So this is what the language grammar looks like, so this allows you to define queries like so -

FROM users |> SELECT *
FROM users |> SELECT name, age, email
FROM users |> SELECT * |> WHERE age > 18

Kinda cool if you ask me right, and its pretty easy to do, define the grammar and you can get a parser class up and running pretty quick. Now lets jump into the intermediate representations of these. We don't actually change the definition of the IR itself the way it is defined i.e the algebra, the operators etc, but just the interface in PipeQL from the original SQL implementation. They use the parser from postgres, which thinking about it should be a blog in itself.

MLIR

Let's use this statement to analyze the MLIR code and actually break down the IR. The below statement generates something like this in LingoDB's MLIR dialect. This is the high level IR, before any lowering - think of it as the top level representation.
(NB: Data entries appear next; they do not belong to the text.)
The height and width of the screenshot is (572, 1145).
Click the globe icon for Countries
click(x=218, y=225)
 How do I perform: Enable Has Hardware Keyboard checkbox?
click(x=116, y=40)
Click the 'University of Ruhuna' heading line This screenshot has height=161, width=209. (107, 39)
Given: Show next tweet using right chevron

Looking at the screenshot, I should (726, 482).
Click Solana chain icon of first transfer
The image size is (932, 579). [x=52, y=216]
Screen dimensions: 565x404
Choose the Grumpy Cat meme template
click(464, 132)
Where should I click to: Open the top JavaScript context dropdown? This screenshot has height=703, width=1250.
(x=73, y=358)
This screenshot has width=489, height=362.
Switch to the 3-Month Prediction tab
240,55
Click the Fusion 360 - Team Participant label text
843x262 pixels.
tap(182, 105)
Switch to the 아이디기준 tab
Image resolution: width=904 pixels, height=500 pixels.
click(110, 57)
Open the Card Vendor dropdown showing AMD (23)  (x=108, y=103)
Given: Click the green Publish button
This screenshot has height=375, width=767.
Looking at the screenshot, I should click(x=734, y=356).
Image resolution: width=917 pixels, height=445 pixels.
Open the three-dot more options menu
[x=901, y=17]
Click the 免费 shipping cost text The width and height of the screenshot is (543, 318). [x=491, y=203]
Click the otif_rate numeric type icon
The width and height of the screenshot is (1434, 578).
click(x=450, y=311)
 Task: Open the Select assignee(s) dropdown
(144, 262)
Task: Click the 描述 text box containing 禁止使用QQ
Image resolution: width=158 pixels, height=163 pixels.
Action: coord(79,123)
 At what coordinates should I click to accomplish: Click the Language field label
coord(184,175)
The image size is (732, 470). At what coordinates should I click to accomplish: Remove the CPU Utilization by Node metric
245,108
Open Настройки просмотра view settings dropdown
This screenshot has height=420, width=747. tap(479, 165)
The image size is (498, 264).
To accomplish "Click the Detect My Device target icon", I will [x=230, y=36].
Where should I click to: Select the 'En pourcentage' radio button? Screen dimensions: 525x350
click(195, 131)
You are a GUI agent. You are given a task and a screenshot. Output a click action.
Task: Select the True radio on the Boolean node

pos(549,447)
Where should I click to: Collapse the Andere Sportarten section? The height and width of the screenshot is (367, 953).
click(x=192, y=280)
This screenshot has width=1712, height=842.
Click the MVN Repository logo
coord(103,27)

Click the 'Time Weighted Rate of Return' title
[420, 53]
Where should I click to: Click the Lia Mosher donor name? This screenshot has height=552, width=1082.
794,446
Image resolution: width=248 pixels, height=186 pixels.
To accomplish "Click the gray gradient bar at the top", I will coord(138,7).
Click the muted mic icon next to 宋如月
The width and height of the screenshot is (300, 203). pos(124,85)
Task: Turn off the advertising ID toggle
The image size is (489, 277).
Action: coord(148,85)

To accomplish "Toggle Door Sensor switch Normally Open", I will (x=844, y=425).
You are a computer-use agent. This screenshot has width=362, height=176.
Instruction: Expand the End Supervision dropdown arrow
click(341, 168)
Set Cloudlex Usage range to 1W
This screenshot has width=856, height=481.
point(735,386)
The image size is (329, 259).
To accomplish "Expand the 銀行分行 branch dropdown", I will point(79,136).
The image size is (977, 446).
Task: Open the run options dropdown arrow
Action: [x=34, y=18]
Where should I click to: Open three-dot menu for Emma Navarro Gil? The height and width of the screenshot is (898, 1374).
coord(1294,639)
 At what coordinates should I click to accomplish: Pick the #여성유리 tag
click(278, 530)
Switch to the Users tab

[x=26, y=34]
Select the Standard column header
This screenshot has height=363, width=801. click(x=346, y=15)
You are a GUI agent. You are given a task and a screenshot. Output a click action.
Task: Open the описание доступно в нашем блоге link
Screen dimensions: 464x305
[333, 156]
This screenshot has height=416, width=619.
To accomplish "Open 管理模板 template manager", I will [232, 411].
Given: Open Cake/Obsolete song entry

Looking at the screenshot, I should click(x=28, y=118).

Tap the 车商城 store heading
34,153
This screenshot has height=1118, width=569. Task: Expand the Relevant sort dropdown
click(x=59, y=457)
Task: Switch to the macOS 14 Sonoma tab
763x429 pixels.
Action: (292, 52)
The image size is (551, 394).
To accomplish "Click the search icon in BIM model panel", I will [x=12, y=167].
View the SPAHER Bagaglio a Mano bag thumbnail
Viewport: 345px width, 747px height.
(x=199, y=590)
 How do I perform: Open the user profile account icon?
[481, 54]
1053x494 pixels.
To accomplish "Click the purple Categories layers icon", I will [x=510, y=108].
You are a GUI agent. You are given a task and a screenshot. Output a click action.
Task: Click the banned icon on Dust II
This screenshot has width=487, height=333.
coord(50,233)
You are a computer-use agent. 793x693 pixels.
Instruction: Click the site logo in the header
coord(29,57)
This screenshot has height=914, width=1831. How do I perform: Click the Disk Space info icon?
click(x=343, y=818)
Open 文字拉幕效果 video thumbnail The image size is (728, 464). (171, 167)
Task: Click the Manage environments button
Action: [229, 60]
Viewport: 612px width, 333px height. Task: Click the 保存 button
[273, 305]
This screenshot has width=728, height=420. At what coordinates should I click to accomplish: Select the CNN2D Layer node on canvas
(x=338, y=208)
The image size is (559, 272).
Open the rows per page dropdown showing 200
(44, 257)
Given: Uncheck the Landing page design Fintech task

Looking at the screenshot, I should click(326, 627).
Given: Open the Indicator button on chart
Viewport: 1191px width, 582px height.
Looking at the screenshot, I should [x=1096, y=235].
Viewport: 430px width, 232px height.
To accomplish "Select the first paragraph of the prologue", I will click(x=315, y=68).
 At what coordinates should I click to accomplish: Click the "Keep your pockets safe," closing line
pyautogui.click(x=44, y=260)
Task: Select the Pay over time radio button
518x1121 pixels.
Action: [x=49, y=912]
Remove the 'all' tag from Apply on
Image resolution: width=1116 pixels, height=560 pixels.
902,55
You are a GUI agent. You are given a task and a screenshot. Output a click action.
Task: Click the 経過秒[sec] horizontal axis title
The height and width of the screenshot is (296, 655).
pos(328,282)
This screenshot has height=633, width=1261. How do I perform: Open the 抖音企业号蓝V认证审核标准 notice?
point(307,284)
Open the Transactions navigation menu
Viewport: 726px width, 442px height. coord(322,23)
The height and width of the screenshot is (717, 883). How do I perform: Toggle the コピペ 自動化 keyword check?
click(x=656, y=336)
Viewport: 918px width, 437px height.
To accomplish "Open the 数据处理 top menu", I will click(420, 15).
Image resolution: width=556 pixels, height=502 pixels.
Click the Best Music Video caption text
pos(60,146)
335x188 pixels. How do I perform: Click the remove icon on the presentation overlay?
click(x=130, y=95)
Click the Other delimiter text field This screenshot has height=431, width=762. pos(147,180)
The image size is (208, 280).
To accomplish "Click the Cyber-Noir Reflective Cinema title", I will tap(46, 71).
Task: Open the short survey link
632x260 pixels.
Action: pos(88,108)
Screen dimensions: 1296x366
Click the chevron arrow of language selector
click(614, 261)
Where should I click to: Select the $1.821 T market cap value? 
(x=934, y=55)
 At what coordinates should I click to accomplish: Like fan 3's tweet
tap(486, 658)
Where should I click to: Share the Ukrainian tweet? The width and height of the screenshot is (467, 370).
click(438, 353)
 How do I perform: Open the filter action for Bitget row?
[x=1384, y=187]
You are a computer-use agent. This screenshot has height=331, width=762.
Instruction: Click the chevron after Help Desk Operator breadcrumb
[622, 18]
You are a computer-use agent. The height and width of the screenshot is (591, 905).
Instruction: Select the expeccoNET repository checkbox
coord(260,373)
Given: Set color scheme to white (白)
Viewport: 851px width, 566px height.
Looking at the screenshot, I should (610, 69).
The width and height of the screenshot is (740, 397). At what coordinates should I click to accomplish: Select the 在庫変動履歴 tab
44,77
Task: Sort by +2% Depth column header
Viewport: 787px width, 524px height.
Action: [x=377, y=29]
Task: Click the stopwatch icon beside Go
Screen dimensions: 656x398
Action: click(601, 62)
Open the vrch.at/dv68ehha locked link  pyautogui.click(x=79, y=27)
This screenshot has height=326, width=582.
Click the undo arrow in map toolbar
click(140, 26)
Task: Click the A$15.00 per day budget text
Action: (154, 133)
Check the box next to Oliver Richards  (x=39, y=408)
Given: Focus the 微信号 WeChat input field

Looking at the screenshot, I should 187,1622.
FROM users |> SELECT * |> WHERE age > 18

module {
 func.func @main() {
   %0 = relalg.query (){
     %1 = relalg.basetable  {table_identifier = "users"} columns: {age => @users::@age({type = !db.nullable<i32>}), email => @users::@email({type = !db.nullable<!db.string>}), id => @users::@id({type = !db.nullable<i32>}), name => @users::@name({type = !db.string})}
     %2 = relalg.selection %1 (%arg0: !tuples.tuple){
       %4 = tuples.getcol %arg0 @users::@age : !db.nullable<i32>
       %5 = db.constant(18 : i32) : i32
       %6 = db.compare gt %4 : !db.nullable<i32>, %5 : i32
       tuples.return %6 : !db.nullable<i1>
     }
     %3 = relalg.materialize %2 [@users::@id,@users::@name,@users::@age,@users::@email] => ["id", "name", "age", "email"] : !subop.local_table<[id$0 : !db.nullable<i32>, name$0 : !db.string, age$0 : !db.nullable<i32>, email$0 : !db.nullable<!db.string>], ["id", "name", "age", "email"]>
     relalg.query_return %3 : !subop.local_table<[id$0 : !db.nullable<i32>, name$0 : !db.string, age$0 : !db.nullable<i32>, email$0 : !db.nullable<!db.string>], ["id", "name", "age", "email"]>
   } -> !subop.local_table<[id$0 : !db.nullable<i32>, name$0 : !db.string, age$0 : !db.nullable<i32>, email$0 : !db.nullable<!db.string>], ["id", "name", "age", "email"]>
   subop.set_result 0 %0 : !subop.local_table<[id$0 : !db.nullable<i32>, name$0 : !db.string, age$0 : !db.nullable<i32>, email$0 : !db.nullable<!db.string>], ["id", "name", "age", "email"]>
   return
 }
}

So this is very interesting to look at right because we see some elements from our query in here. We see our table name users, the columns queried and their types. Then we see the predicate involving the WHERE clause in the form of a small lambda function so to speak. Sidebar - These would be so cool for UDF's right. We have some other components here and then we yield control back. So kind of like converting a PipeQL or a SQL query into a function automatically right.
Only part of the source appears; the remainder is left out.